START DATA TO PROCESS
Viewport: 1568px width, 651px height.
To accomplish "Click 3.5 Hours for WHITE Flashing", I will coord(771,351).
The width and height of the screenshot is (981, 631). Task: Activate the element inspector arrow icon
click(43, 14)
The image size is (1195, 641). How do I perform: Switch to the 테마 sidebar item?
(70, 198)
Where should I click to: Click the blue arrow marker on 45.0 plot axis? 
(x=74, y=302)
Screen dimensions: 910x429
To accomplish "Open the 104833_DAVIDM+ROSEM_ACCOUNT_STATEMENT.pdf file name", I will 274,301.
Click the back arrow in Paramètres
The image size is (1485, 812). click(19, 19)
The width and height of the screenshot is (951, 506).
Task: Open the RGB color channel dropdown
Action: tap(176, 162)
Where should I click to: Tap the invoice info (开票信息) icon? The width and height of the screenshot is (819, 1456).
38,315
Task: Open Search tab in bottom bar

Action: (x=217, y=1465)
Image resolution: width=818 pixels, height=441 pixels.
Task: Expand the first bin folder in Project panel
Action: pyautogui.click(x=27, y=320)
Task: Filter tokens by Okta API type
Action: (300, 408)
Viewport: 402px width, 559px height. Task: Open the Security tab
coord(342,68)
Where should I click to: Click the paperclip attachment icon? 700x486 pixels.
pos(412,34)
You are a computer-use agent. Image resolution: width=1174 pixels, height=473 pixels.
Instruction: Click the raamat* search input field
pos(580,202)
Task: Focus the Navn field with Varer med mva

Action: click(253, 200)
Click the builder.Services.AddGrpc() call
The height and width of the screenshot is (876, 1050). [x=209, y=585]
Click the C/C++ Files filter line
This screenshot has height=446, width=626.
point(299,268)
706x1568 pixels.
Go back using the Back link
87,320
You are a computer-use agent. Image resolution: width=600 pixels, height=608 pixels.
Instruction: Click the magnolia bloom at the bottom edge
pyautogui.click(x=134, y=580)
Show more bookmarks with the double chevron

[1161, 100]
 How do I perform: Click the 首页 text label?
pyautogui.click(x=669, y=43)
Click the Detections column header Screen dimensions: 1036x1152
END DATA TO PROCESS
-- AIM OF THE TASK --
Copy every line of the records above that contains "accomplish".

-- RESPONSE BOX --
To accomplish "Click 3.5 Hours for WHITE Flashing", I will coord(771,351).
To accomplish "Open the 104833_DAVIDM+ROSEM_ACCOUNT_STATEMENT.pdf file name", I will 274,301.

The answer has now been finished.